【伊藤】僕はよく「幽体離脱」という言葉を使うのですが、幽体離脱して上空から第3者的に見て、どういうふうに聞き手が感じているかを意識しています。聞いている人が上司に上げる情景もイメージします。

恐らく簡単スッキリとか、ストーリーとか情熱というのは、必要条件。十分条件は、話をするときに聞き手をイメージするということ。そこで圧倒的に、伝わる、伝わらないの差が生まれると思うんです。

【小西】代理店の人って、しゃれた外来語をよく使うんですよ。普通に「KPI」とか「グロース」って得意先に言う。相手もうなずいているんだけど、実はわかっていないことも多い(笑)。

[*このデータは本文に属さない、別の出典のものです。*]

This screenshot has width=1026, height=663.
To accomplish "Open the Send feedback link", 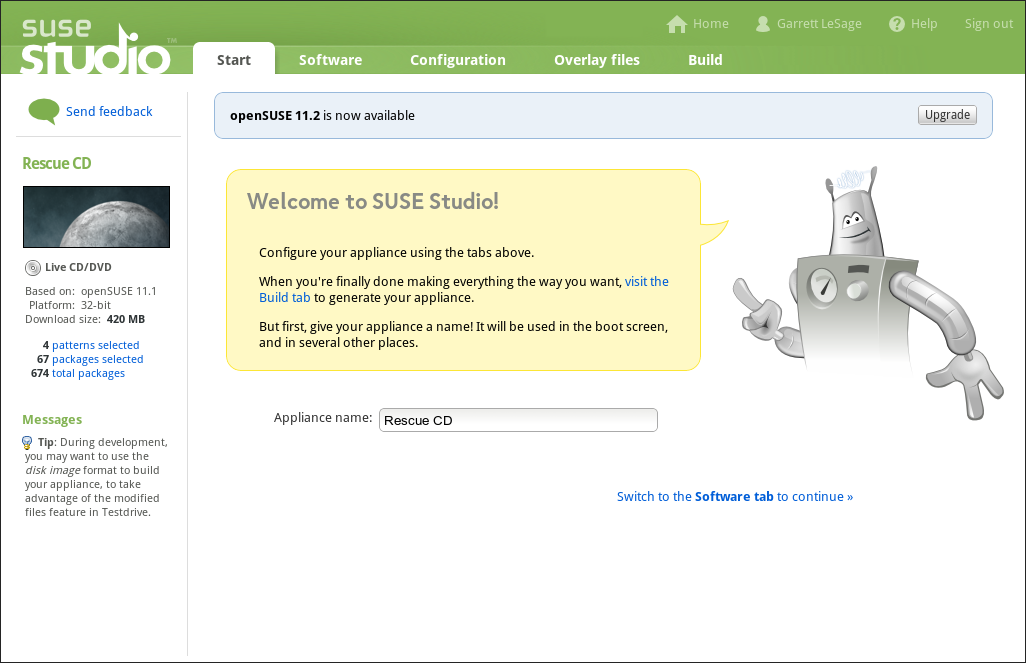I will [x=109, y=111].
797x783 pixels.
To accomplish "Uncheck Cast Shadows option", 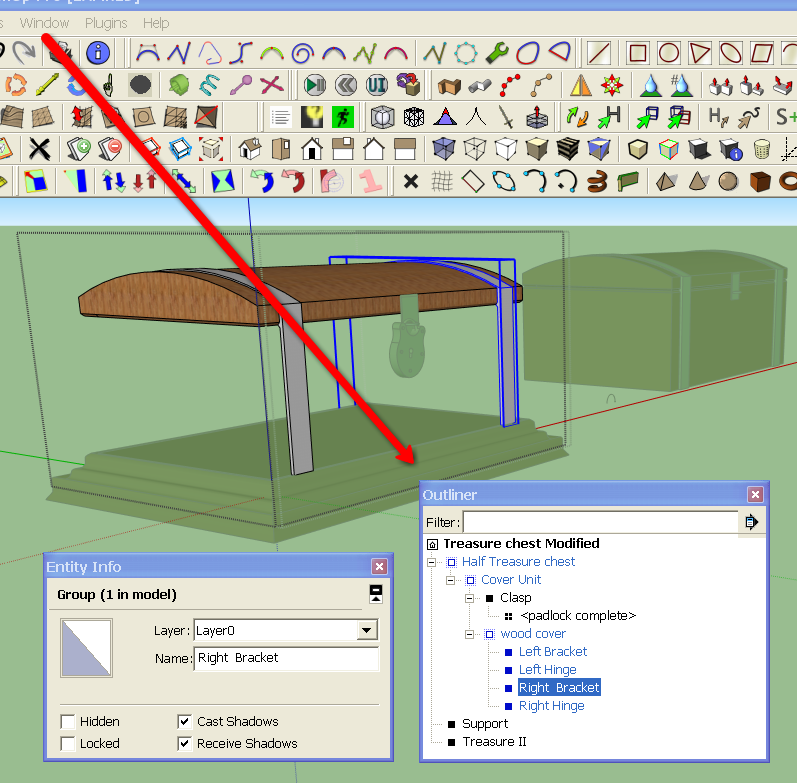I will (x=185, y=721).
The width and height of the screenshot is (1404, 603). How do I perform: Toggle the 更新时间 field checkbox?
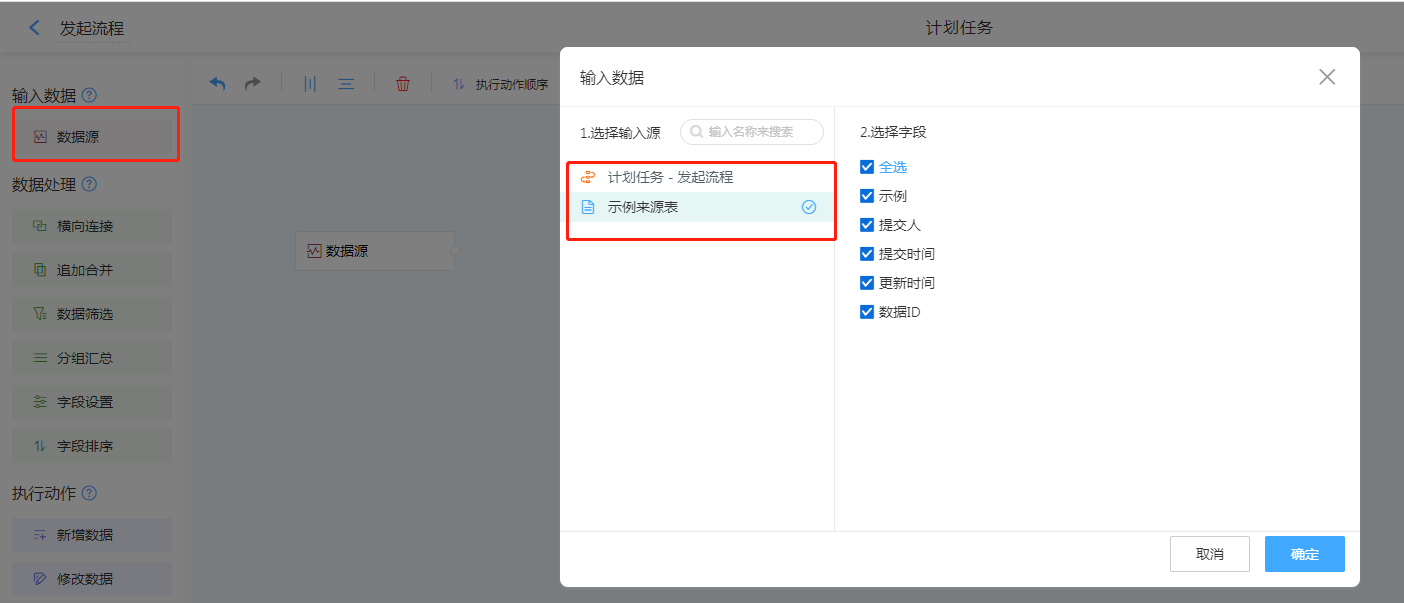tap(867, 283)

【伊藤】当たり前に言われると、知らないとは言えないですよね。

【小西】同じ話を女子高生にしろと言われたら、KPIなんて使わないじゃないですか。ちゃんとわかる言葉を選んで喋るはずなんです。

【伊藤】そもそも話してなにをするのという話ですよね。商品のコピーでいえば、お客様に商品を欲しいと思わせて買ってもらうとか、会社の方針を変えてもらうとか。結局、聞き手に動いてもらうためにやっている。ならば聞く側が内容を明確にイメージできないと、動くわけがない。

2人の対談時のメモ。概念で物事をとらえるときは、スケッチのようにメモをしていることがわかる。

【小西】「伝える」のと「伝わる」の違いって、よく言うのですけれど、例えば新人だと、コピーを書けとなった瞬間に、自分が思っていることはこうだって、まとめようとする。そして一生懸命に伝えようとする。でも、相手を意識していないから、エゴな文章になって伝わらない。

【伊藤】聞き手の立場に立って考えましょう、相手を思い浮かべながら、その人が動きたくなるようにアプローチしましょうと、言うのは簡単じゃないですか。ただ、実行するのはすごく難しいのかな。

【小西】その意識があるかないかで決定的に変わると思いますよ。100回に何十回でもいいから、相手のために書こうと思うようにすれば、少しずつ変わって、ある程度までいけるんじゃないでしょうか。